A somewhat offbeat, witty script Butter and Mashed Banana, an English play written and directed by Ajay Krishnan, won the best original script award. The satirical comedy that had just three male artistes in the cast employed an innovative narrative style and used minimal props. While two of the narrators, holding two ends of a screen and moving to Bharatanatya steps, represented a couple with conflicting ideologies, the third depicted the tragi-comic plight of the offspring of such a marriage. The main motto of the play being "freedom of speech is the freedom to offend", the play was full of irreverent comments on current issues ranging from political alliances to film censorship.

Music was both the strength and weakness of the play because every time there was a song, the play came to a halt.

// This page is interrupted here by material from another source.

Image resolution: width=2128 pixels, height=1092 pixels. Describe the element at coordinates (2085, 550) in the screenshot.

Mahesh Dattani's Twinkle Tara directed by Gitanjali Kalro, though presented with great sincerity, was a little too raw and amateurish to be in the competition. David Gieselman's Mr. Kolpert, a black comedy directed by Anshuman Jha for his Mumbai-based group was an Alfred Hitchcock thriller and theatre of the absurd rolled into one.

The play revolves around a non-conformist, bored, urban couple who find excitement in killing their guests. Intended to be a satire on the insatiable thirst for violence which fuels a lot of modern films, plays and pulp fiction, in a peculiar way the play quenches it as well. Though the production had its entertaining moments, the sets were rather shabby and the dark humour a little too heavy for the young cast. Though the director has exhibited courage in attempting such a play, the compromises he has been forced to make in the crucial final scene weakens its.

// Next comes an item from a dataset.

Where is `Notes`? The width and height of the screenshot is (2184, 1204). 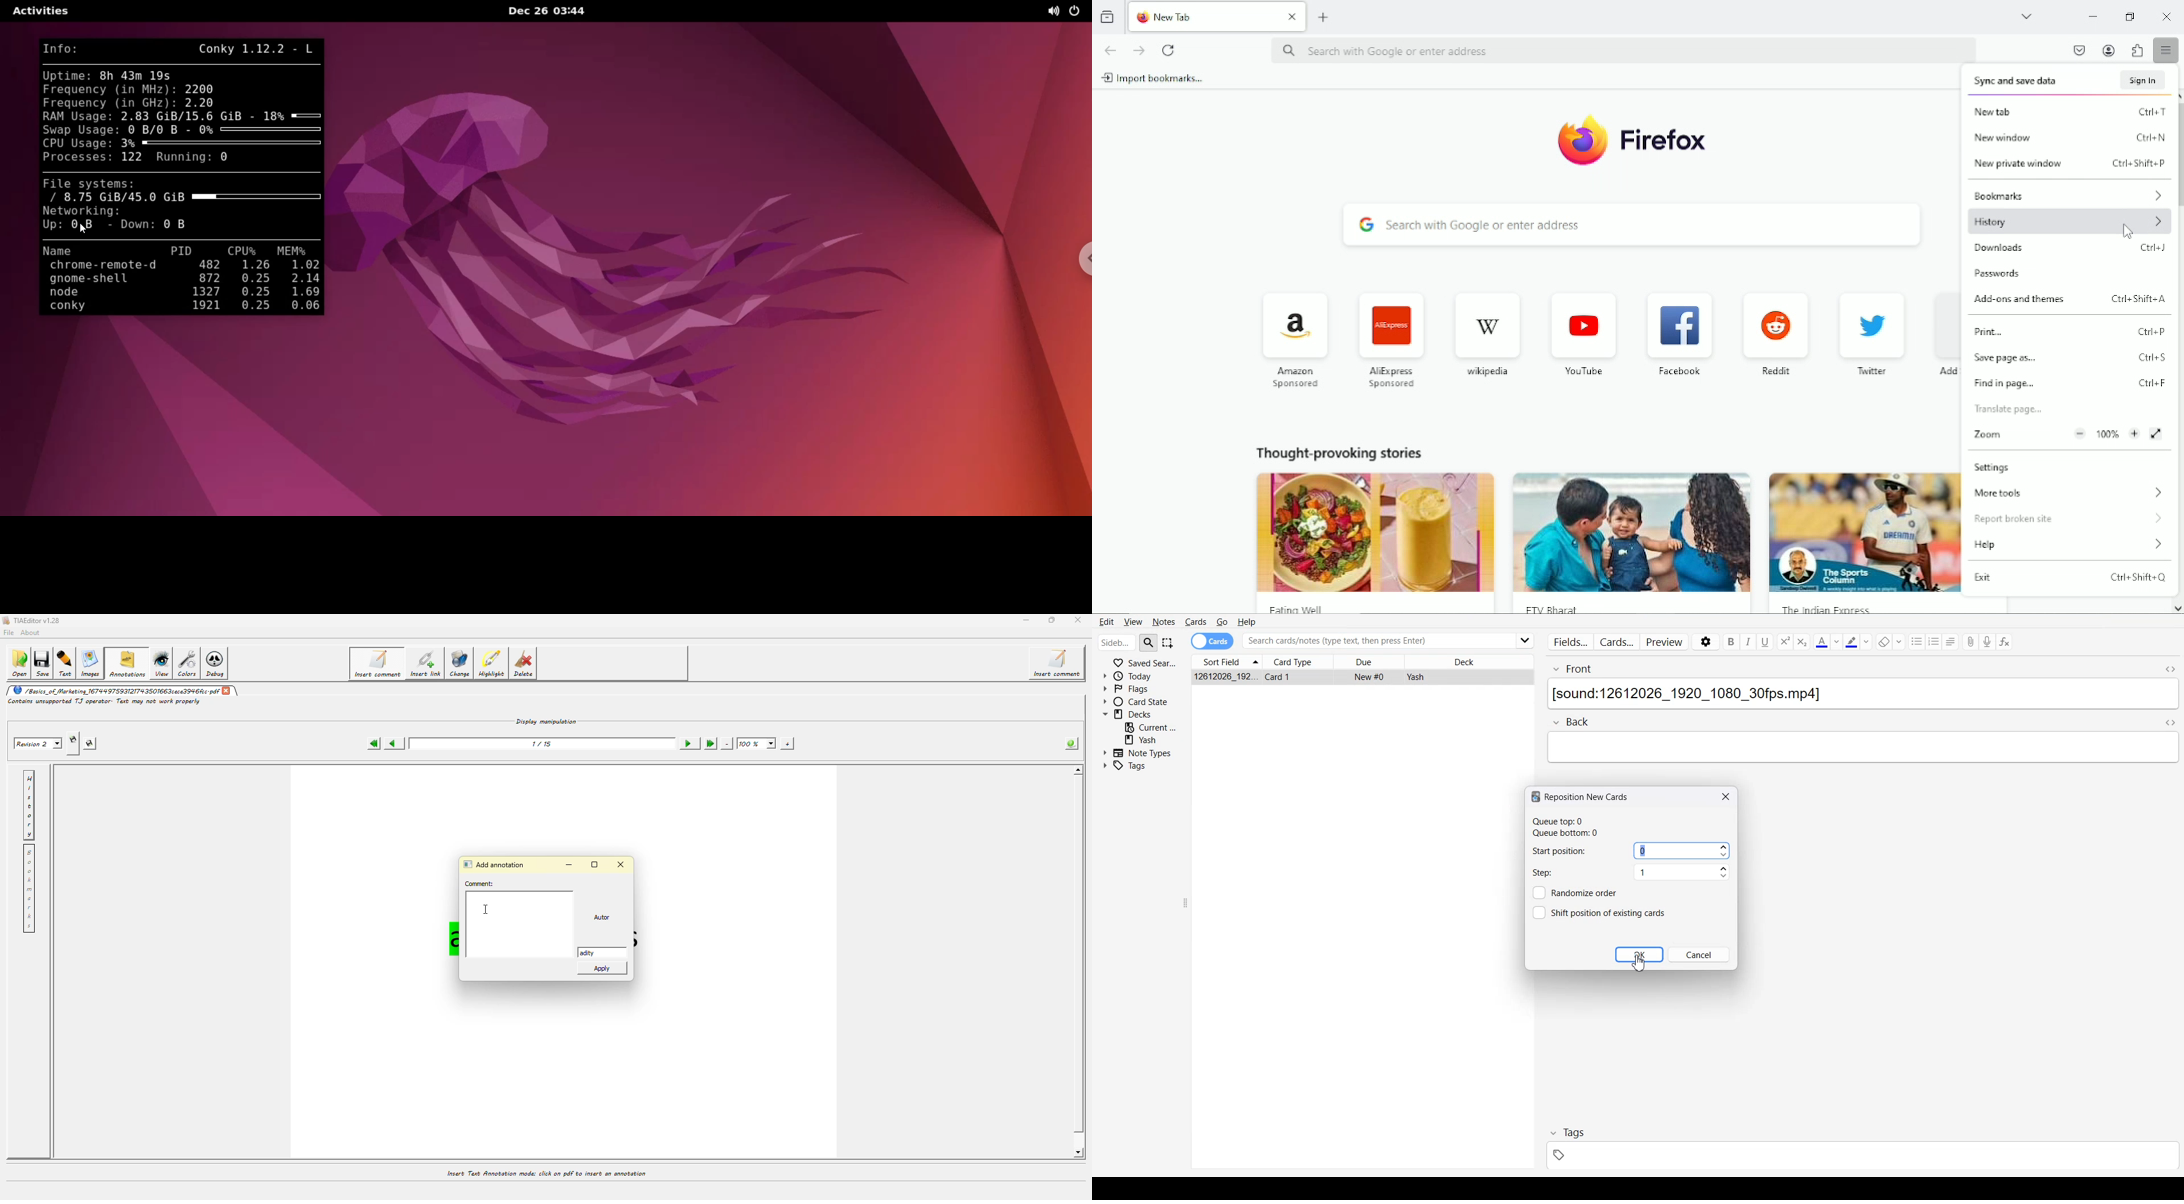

Mohan Rakesh's classic Ashad Ka Ek Din, another Mumbai production directed by Chandan Roy Sanyal, was rather pretentious with cluttered stage and unnecessary auditorium entries. (This was the director's way of involving the audience in the play) The thatched hut and the printed nylon saris used for the backdrop looked really awful as did most of the costumes. The rich, peacock blue pots lying around the hut seemed totally out of place.

Most awards

The play that walked away with most of the awards was My Lord, an emotionally charged Marathi play depicting the increasing loneliness of a young man dying in a hospital. His prolonged illness and the smell of his sores put off the family and the only one who remains with him is the nurse who looks after him. She pleads with the judge not to hand over the body to the family.

Director Shivadarshan Sable (who had also adapted the short story) handled the subject with sensitivity and avoided melodrama. The same control was visible in the design, acting and music. Pratap Phad and Rajasshree Joshi gave a mature and moving performance.